By the end of this year the world’s major car manufacturers will standardise on a new charging system for electric batteries. German manufacturers have already announced support for what is called the ‘7 pin’ option and by the end of the year Nissan, Renault and others are expected to follow. The 7 pin system allows the use of 3 phase electric power rather than the single phase used in domestic homes. This makes charging far quicker, eventually meaning that a full charge will take no more than 30 minutes. The government is ploughing ten of millions into subsidising the creation of public charging points. But in the most important UK location, London, the authorities are insisting on only installing old-fashioned single phase charging points and have locked out those manufacturers offering 7 pin. Mayor Boris Johnson must reopen the tender to allow bids from companies able to offer modern equipment rather than back last century’s technology. The batteries of early electric cars take many hours to recharge. The small numbers of battery cars on the road today are usually charged at the home using standard three pin sockets on an off-peak tariff. The rate at which the batteries can be charged is severely limited but this is not important if the car is not needed overnight.
Public recharging points are different. Here the speed of recharging is critical to the future acceptability of electric cars. If my car has a range of 100 miles and I need to travel further, I want a widespread charging network that allows me to plug in the vehicle, go to have a snack, and return to find it fully charged. Quite rationally, the world’s car manufacturers decided they needed a global standard for the electronics, cables and connectors for these networks. Without such a standard my drive to Birmingham might be stalled halfway because the charging points weren’t suitable for my particular vehicle.
In the last few months the form of that international standard has become clear. Mercedes and Smart have committed their support and other manufacturers will follow by the end of 2010. Countries such as Ireland have also committed to creating a national network based on this standard. ‘7 pin’ refers to the number of pins in the connectors. 7 pin is capable of taking charge from 3 phase electricity, the type that is used in almost all commercial locations. So, for example, your office will probably have 3 phase power but your home will not. Broadly speaking, 3 phase power will is available everywhere the authorities are likely to want to put a charging point. Commercial operators, such as motorway service stations will all use it. Importantly, 7 pin connectors can also be used to charge cars parked at home, using conventional domestic sockets. It is a flexible and robust standard.
The first mass market electric car to arrive in the UK is likely to be the Nissan LEAF in spring 2010. It will almost certainly have a 7 pin connector. For this car to have the success it needs, 7 pin public charging points are vital. Remember than Nissan intends eventually to make the Leaf in its Sunderland factory and it won’t look good if Nissan’s UK sales are held back by an inappropriate charging infrastructure.
The 7 pin system allows charging at a rate of up to 63 kilowatts, compared to less than 7 kilowatts at home.

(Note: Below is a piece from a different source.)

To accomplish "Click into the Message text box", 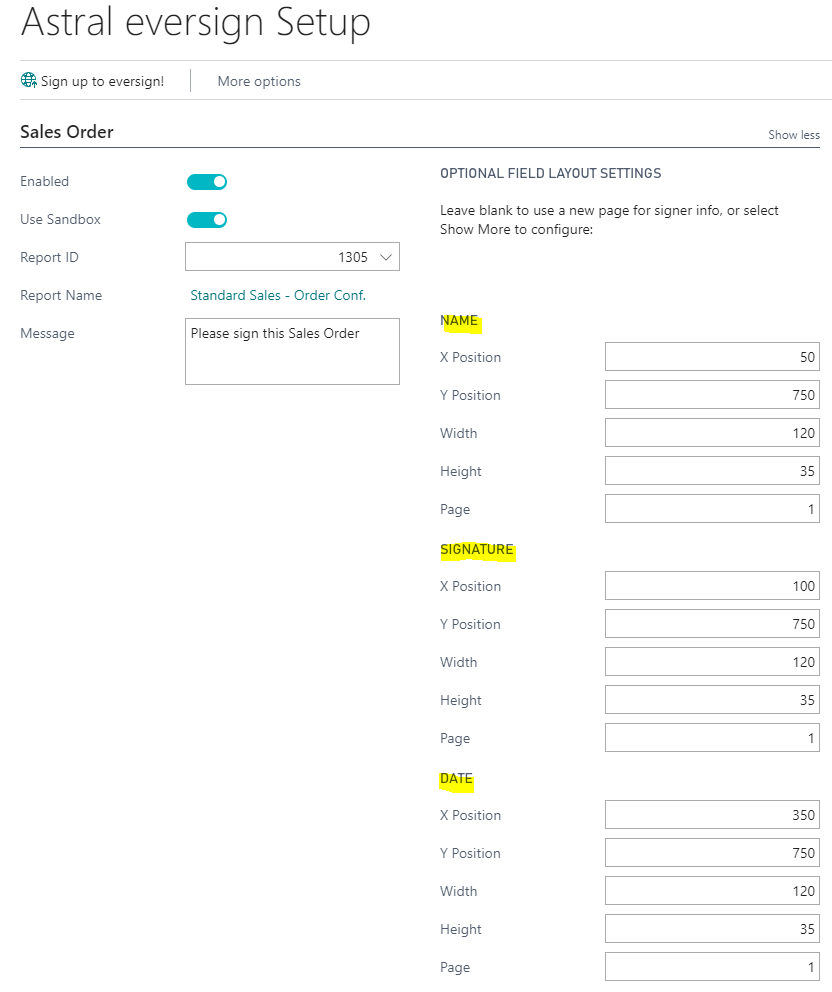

This greater charging rate can’t be fully utilised immediately because most cars will not themselves be appropriately equipped. But commercial electric vehicles, such as the Modec urban delivery vans will probably soon be able to take the full power from 7 pin charging points, enhancing the commercial attractiveness of these British-made world leading vehicles.
All the evidence suggests that the 7 pin system will be installed in all the world’s electric cars from next year. London has chosen to ignore this. By this time next year it intends to have installed 700 public charging points, paid for by central government funds. None of the companies that have been allowed to compete in the tender have the capability to offer the 7 pin charging system and all are offering the older single phase alternative. Importantly, the single phase charging system that London intends to use has metal posts that are physically too small to accommodate 7 pin cabling and in the future. When London eventually decides to replace single phase posts with the 7 pin alternative, as it eventually must, it will have to dig up the street again.
Why has this happened? Charging technology is moving fast and London didn’t realise soon enough that 7 pin would be the dominant worldwide technology. Public procurement rules meant that that the Mayor’s office had to ‘pre-qualify’ potential suppliers several months ago. This was before reliable supplies of 7 pin equipment from companies such as Chargepoint Services became available. But if London proceeds with the tendering process it will be locking itself into many hundreds of charging points that will be effectively useless by this time next year. This is costly and will delay the takeoff of sales of electric cars. Newcastle, which along with Milton Keynes successfully bid for government money to install a public network of charging points, has just agreed to admit 7 pin suppliers into the contract race. London urgently needs to do the same.